Collection entries:
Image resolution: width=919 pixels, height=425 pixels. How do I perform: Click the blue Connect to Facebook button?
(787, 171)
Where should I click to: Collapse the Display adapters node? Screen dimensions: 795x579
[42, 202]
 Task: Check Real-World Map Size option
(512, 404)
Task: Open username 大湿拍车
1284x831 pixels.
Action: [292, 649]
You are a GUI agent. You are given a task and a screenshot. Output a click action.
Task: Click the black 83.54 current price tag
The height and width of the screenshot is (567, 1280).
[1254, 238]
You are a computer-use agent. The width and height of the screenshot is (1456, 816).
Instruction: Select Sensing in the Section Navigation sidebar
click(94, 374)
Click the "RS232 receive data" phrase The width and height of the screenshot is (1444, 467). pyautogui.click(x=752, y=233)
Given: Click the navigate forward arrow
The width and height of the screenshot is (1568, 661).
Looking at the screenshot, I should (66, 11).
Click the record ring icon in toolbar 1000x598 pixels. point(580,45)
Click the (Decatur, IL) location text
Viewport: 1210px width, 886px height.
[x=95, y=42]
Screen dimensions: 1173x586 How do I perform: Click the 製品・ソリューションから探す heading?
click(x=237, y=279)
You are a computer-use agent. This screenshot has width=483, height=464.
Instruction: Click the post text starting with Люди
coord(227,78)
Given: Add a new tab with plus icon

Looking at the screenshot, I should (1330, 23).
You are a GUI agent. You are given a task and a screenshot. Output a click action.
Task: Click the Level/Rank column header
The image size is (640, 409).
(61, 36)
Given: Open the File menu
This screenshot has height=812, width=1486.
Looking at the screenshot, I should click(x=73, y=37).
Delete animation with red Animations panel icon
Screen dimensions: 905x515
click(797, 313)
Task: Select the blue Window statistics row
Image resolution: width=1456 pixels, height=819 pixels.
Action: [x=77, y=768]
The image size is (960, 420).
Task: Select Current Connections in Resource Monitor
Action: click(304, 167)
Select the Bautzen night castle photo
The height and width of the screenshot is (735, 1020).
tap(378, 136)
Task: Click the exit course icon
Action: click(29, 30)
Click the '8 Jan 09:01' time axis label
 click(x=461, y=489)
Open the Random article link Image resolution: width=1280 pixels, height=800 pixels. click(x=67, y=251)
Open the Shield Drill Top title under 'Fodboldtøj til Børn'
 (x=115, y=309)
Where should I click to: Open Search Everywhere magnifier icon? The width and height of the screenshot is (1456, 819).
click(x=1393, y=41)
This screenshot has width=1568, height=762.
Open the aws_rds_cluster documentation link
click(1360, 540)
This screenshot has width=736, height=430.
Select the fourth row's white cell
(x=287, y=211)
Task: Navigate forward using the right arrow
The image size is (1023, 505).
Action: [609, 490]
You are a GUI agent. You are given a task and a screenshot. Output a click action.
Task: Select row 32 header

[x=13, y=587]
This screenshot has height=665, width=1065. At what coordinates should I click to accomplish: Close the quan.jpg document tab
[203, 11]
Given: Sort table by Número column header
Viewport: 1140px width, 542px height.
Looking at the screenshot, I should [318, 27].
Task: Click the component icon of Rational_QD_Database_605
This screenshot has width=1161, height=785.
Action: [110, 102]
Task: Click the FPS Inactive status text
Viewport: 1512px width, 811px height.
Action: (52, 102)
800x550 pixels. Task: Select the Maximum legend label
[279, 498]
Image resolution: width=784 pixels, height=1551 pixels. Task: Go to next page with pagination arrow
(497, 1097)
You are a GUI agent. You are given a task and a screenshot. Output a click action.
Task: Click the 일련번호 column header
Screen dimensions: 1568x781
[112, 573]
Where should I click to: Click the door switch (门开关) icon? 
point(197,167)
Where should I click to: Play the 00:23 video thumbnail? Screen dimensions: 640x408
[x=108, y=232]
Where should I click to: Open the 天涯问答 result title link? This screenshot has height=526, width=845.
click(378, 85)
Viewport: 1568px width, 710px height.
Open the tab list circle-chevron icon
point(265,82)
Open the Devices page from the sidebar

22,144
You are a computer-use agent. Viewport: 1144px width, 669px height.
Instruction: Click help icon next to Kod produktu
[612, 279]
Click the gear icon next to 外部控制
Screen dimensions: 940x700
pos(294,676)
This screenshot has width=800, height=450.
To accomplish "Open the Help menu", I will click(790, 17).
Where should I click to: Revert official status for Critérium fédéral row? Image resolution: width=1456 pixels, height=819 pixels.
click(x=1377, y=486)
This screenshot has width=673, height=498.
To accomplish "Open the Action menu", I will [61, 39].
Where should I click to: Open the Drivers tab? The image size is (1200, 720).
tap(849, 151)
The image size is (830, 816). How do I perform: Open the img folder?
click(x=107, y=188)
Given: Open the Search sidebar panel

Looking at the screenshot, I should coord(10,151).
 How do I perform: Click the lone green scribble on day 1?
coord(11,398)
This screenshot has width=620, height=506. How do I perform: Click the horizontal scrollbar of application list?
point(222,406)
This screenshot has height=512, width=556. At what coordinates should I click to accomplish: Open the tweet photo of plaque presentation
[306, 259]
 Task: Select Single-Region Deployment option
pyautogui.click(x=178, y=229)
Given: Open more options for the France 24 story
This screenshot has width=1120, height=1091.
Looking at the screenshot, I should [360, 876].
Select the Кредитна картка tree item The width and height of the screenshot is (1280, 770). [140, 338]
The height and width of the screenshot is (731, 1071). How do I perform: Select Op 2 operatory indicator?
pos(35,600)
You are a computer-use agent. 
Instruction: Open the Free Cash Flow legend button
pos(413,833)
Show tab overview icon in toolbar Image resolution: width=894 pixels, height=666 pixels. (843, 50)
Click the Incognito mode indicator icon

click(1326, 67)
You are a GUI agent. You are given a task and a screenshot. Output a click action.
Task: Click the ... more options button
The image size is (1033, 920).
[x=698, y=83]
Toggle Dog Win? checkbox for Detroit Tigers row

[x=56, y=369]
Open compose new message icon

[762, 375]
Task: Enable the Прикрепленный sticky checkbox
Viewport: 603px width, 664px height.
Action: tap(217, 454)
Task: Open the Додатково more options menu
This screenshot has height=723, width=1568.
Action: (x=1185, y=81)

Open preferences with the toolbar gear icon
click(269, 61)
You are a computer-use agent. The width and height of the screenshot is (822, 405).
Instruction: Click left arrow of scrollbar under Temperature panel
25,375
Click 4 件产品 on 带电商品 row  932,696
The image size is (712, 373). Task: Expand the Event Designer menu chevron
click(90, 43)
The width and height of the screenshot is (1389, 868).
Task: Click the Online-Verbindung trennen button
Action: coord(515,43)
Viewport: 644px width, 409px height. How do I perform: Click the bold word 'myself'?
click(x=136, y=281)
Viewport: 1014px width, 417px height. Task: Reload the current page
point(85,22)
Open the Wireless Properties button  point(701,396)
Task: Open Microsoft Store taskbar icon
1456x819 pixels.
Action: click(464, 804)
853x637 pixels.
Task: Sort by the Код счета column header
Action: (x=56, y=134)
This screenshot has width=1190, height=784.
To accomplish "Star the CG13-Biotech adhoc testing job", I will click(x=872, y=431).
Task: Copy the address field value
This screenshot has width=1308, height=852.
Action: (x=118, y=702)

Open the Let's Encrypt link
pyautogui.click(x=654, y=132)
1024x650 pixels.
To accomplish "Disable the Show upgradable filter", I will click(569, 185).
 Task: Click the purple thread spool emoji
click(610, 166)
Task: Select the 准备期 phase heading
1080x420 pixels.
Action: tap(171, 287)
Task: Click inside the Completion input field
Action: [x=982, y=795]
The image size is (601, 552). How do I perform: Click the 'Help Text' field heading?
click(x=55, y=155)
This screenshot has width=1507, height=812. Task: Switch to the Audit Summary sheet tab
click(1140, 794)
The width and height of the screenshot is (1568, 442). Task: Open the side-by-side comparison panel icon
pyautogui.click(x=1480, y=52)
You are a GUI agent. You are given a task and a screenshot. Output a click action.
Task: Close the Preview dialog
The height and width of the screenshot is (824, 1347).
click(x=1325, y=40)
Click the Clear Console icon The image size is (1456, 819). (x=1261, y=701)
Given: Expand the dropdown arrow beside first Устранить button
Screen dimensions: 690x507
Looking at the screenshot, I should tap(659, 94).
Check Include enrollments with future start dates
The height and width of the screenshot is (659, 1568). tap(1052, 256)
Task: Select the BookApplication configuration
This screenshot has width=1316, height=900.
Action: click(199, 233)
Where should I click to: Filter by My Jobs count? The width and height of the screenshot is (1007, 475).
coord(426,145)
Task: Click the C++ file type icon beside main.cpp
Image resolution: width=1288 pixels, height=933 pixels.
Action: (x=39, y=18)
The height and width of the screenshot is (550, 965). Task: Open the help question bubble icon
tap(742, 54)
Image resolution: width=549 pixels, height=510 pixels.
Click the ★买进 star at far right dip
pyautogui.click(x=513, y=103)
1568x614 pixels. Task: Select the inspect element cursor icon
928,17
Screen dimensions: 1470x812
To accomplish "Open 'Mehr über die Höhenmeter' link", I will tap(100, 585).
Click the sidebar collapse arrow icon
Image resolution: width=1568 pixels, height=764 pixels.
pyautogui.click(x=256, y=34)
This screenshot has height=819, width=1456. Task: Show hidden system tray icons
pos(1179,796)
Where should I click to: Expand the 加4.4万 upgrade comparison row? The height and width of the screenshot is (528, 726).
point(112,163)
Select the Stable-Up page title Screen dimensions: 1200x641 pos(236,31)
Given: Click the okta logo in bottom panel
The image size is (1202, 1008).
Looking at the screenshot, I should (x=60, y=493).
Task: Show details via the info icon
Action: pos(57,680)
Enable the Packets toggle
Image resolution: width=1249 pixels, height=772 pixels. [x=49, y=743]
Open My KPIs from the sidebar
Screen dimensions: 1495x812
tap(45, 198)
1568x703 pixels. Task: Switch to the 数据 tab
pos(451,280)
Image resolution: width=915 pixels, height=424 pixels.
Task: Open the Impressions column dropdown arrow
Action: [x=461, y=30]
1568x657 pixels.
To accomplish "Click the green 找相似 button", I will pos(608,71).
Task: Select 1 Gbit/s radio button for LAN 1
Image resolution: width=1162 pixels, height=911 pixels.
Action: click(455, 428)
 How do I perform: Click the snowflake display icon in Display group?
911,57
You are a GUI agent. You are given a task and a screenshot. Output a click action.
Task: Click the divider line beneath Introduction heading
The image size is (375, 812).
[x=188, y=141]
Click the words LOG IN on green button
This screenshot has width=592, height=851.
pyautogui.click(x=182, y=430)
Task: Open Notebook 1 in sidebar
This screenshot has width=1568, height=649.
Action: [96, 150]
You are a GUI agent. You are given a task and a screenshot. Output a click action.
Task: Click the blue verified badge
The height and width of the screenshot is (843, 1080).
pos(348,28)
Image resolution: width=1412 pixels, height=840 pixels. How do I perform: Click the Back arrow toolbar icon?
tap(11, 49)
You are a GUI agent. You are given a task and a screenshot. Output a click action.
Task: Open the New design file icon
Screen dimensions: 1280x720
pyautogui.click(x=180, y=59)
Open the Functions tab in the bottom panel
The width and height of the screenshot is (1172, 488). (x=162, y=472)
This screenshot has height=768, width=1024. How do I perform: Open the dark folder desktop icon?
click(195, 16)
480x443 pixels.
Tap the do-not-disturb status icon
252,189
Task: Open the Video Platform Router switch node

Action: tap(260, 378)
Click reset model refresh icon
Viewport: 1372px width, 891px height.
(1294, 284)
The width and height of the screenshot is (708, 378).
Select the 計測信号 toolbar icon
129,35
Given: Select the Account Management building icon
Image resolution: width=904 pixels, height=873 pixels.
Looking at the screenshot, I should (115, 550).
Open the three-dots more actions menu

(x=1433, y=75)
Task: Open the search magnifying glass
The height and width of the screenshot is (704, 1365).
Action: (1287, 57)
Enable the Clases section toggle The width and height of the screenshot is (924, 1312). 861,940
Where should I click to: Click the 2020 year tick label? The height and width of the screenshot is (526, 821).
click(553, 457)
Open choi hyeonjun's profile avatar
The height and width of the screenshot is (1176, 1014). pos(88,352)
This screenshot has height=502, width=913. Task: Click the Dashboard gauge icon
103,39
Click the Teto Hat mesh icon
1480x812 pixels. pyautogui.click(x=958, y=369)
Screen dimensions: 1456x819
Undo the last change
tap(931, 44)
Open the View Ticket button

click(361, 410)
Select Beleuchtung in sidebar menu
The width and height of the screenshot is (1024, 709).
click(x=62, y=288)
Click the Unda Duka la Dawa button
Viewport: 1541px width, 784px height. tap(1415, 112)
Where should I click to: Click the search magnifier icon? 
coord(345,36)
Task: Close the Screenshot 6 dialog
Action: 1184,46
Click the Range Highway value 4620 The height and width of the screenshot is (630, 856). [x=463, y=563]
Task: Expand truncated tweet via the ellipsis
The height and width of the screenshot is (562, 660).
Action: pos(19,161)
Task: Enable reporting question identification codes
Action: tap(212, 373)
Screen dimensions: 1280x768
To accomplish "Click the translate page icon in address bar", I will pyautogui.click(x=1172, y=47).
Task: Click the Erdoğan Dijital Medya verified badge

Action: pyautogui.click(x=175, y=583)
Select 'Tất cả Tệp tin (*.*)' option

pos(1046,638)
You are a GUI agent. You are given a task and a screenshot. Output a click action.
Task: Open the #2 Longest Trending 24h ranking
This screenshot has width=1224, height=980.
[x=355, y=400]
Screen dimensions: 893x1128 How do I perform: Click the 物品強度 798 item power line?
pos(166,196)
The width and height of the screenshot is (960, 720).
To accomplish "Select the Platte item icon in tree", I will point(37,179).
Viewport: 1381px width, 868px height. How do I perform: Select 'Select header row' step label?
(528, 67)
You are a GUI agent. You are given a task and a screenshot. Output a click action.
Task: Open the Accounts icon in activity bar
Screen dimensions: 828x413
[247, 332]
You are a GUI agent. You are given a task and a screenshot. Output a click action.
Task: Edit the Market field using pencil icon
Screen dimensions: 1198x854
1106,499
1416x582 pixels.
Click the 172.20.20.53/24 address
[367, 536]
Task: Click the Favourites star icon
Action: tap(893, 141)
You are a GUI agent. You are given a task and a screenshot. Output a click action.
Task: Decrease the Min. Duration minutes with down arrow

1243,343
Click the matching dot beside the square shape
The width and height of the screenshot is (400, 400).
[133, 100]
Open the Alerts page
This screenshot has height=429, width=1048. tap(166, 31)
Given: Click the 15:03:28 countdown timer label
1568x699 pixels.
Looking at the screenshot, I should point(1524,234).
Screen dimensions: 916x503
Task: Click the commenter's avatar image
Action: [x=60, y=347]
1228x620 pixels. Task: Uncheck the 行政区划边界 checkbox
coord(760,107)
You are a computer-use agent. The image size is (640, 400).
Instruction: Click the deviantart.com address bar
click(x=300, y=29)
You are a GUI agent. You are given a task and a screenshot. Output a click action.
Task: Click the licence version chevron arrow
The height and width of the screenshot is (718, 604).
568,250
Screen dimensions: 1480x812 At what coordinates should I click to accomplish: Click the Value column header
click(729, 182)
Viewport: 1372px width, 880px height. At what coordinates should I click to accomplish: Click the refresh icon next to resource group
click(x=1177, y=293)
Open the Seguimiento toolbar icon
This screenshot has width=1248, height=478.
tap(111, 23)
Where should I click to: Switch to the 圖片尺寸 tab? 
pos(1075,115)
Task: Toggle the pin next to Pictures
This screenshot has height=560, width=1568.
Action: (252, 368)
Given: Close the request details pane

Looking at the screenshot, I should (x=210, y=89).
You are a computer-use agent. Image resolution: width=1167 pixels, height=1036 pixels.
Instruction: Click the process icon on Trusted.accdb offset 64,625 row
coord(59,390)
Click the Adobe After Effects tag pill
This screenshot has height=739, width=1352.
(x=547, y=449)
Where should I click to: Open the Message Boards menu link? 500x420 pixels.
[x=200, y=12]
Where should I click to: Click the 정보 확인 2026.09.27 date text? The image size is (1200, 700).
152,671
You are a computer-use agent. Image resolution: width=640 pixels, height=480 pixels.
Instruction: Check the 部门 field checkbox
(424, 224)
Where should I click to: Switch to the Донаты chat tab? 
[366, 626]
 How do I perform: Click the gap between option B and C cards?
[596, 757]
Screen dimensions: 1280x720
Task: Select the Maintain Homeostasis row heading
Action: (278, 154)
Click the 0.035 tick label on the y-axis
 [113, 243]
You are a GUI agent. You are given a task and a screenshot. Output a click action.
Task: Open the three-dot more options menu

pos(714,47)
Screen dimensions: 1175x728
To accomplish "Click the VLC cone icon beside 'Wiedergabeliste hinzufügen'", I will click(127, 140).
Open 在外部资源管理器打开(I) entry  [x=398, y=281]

Your goal: Give the items from the line containing "The width and height of the screenshot is (1568, 442)." down to the line containing "pyautogui.click(x=1480, y=52)", both included, as a numbered list with blank lines omitted.

Answer to this problem:
1. The width and height of the screenshot is (1568, 442). Task: Open the side-by-side comparison panel icon
2. pyautogui.click(x=1480, y=52)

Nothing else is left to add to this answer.